[WHAT IS EXPECTED]
Copy everything from the row containing "Where should I click to: Click the wrench" down to the row containing "Looking at the screenshot, I should click(266, 54).", both included, without changing anything.

[DATA FOR THE TASK]
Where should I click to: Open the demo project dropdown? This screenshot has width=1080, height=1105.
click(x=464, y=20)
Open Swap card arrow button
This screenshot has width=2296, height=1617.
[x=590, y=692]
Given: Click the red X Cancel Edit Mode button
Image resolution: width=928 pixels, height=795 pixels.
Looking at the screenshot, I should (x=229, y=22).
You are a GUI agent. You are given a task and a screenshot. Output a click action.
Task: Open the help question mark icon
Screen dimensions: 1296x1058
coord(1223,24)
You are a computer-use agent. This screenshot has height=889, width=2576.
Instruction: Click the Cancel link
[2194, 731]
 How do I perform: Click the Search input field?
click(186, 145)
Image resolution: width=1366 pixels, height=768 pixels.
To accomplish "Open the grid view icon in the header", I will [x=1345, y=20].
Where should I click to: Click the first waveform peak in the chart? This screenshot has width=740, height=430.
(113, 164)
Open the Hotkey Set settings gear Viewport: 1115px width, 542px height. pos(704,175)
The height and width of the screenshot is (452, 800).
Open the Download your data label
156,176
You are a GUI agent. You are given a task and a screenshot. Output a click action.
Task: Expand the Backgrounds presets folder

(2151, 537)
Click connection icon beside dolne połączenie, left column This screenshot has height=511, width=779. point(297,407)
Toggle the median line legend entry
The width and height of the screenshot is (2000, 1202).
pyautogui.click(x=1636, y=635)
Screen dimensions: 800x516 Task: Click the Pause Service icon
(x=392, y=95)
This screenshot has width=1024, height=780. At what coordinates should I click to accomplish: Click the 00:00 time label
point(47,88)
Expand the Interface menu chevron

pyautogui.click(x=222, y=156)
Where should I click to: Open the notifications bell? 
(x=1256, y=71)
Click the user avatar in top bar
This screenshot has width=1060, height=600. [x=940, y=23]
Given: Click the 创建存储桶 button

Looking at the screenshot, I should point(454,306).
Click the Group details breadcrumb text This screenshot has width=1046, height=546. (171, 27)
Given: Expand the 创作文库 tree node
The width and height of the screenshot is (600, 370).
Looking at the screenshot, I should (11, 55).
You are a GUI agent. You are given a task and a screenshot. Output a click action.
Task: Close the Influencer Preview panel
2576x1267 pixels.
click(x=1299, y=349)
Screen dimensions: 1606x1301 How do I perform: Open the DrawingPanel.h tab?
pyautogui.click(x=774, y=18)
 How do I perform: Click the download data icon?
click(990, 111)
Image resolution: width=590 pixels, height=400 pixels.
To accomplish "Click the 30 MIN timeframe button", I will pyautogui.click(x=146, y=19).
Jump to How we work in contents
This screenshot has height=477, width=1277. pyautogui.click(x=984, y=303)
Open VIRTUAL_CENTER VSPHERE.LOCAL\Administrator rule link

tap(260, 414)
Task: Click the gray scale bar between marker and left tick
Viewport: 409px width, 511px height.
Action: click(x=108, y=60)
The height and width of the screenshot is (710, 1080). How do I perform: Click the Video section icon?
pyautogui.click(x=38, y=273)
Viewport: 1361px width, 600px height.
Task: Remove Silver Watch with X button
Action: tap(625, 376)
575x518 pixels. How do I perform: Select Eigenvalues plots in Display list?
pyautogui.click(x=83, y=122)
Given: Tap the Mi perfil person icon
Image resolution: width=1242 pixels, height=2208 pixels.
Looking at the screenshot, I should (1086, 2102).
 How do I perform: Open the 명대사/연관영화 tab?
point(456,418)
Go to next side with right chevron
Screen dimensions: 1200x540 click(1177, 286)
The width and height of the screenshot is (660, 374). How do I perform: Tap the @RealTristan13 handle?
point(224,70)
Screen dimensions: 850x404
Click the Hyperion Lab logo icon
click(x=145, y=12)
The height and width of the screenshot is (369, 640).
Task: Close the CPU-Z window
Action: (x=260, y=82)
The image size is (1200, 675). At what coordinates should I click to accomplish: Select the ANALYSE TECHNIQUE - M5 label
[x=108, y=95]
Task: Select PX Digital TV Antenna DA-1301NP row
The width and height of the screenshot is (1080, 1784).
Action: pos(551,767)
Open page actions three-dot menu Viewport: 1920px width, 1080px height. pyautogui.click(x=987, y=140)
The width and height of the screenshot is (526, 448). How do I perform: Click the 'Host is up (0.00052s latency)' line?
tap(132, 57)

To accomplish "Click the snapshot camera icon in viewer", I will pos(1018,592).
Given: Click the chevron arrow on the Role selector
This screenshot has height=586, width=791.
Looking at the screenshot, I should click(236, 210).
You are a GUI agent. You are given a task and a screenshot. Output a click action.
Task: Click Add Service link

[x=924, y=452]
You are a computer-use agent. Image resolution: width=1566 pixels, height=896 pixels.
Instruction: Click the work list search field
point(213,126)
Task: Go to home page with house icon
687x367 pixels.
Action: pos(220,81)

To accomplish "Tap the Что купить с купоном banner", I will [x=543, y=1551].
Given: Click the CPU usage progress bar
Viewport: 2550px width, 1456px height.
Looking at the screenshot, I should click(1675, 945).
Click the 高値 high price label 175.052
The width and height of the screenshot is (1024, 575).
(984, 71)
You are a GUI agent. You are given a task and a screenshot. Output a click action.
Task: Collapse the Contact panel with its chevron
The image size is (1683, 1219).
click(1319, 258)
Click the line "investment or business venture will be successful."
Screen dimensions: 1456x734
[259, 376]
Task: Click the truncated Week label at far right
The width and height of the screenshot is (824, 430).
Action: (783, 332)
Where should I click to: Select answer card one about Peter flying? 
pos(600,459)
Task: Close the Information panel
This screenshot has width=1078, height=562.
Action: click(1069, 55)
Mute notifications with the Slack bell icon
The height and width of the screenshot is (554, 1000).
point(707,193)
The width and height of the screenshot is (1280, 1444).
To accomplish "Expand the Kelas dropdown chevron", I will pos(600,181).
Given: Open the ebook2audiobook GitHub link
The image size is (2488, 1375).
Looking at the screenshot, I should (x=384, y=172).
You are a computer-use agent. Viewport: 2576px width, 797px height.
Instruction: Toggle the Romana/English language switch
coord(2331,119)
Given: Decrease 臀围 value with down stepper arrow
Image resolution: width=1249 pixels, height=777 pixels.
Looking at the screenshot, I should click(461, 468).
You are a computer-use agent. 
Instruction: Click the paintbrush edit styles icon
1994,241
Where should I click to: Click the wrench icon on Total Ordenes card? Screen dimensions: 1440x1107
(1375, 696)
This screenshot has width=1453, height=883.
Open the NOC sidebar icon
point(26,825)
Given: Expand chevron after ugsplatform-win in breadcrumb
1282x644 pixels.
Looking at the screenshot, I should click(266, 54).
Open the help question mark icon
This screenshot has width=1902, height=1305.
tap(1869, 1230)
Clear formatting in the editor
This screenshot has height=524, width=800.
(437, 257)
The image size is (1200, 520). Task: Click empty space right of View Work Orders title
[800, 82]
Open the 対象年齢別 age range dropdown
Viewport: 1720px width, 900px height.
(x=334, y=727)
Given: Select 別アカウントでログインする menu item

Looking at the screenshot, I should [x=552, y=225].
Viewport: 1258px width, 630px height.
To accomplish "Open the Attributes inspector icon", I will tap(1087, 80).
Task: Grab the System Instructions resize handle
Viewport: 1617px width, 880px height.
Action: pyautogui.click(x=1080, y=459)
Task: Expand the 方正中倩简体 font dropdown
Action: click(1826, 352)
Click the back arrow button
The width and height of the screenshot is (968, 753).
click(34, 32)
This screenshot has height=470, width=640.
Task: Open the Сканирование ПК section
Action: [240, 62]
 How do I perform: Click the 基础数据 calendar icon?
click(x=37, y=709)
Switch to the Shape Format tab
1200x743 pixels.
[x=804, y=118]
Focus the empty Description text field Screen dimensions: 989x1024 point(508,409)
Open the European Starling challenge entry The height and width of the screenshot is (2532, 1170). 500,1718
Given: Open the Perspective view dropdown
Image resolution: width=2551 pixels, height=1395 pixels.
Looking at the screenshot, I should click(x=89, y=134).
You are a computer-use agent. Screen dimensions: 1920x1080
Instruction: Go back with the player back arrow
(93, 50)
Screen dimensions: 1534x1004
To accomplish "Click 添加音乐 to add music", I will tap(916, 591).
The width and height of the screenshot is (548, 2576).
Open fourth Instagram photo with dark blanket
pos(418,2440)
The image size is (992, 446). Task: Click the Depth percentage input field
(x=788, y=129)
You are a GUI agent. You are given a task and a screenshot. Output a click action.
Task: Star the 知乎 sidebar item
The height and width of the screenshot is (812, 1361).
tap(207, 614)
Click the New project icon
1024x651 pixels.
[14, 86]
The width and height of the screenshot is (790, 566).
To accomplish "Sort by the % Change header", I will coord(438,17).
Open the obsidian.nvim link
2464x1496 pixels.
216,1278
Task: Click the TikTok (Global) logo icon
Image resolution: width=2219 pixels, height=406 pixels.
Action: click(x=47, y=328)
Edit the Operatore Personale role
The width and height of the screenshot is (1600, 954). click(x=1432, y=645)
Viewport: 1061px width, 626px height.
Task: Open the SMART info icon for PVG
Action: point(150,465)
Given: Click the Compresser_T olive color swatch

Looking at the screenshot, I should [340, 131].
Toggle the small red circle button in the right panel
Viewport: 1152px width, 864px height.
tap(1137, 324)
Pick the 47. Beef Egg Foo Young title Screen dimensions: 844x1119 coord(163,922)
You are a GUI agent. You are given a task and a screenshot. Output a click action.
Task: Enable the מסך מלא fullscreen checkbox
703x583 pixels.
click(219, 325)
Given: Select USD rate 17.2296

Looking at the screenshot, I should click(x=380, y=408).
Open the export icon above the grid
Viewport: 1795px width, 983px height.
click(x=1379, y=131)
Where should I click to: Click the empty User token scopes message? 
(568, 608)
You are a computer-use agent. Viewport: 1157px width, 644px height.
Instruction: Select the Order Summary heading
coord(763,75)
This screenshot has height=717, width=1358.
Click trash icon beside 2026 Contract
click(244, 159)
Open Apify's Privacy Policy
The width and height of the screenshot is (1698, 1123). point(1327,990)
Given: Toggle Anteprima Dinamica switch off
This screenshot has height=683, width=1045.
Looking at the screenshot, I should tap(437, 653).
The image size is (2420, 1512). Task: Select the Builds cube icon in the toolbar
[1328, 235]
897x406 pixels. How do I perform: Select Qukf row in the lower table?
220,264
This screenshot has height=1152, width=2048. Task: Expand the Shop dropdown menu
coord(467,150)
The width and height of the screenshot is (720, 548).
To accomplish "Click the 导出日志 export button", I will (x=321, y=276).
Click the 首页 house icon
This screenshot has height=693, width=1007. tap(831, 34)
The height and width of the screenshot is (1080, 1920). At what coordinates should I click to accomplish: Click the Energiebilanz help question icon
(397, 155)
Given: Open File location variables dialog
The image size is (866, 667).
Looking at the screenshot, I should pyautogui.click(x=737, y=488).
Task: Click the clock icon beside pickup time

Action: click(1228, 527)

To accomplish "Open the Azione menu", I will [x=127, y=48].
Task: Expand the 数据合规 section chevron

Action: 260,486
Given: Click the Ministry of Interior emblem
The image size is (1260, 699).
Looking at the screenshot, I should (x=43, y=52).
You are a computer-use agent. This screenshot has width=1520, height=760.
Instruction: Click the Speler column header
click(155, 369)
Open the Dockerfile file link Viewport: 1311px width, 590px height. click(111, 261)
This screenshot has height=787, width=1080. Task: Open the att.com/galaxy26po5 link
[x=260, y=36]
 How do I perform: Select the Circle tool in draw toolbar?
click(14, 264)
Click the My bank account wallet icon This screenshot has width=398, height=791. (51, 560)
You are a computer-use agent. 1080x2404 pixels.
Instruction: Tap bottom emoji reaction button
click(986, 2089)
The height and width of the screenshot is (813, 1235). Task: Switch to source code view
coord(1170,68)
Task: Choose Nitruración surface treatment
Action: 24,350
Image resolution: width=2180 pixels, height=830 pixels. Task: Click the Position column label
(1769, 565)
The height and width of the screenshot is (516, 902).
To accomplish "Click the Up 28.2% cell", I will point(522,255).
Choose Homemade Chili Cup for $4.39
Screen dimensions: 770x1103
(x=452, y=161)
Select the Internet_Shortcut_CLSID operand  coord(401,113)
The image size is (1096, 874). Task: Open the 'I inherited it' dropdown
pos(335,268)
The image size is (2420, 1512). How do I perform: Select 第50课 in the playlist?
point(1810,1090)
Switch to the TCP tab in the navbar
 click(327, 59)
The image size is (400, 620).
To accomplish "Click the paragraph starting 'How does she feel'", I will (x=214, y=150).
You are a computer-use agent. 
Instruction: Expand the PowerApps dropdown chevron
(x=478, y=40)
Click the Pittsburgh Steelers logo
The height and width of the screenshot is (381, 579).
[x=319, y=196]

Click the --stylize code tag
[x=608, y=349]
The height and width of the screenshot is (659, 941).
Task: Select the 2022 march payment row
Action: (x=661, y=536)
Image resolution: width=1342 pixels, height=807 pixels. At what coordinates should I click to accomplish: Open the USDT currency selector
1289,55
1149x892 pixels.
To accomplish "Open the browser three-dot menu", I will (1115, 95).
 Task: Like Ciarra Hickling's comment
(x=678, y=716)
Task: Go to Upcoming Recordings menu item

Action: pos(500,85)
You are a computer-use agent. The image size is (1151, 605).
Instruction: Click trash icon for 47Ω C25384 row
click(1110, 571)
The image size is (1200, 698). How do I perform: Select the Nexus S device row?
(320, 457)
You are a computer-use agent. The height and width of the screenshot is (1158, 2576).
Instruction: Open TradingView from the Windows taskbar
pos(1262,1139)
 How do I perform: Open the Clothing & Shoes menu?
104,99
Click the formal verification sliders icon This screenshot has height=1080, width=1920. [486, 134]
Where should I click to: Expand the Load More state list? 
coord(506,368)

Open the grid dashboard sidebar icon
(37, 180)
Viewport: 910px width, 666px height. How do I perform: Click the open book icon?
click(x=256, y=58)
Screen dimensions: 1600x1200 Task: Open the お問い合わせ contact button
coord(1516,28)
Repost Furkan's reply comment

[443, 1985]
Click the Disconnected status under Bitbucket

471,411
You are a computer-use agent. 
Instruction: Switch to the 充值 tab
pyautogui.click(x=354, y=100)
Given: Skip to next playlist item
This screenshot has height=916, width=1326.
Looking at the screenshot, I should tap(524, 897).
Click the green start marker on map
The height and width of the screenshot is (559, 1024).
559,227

[COMPLETE OUTPUT]
Where should I click to: Click the wrench icon on Total Ordenes card? Screen dimensions: 1440x1107
(1375, 696)
This screenshot has width=1453, height=883.
Open the NOC sidebar icon
point(26,825)
Given: Expand chevron after ugsplatform-win in breadcrumb
1282x644 pixels.
Looking at the screenshot, I should click(266, 54).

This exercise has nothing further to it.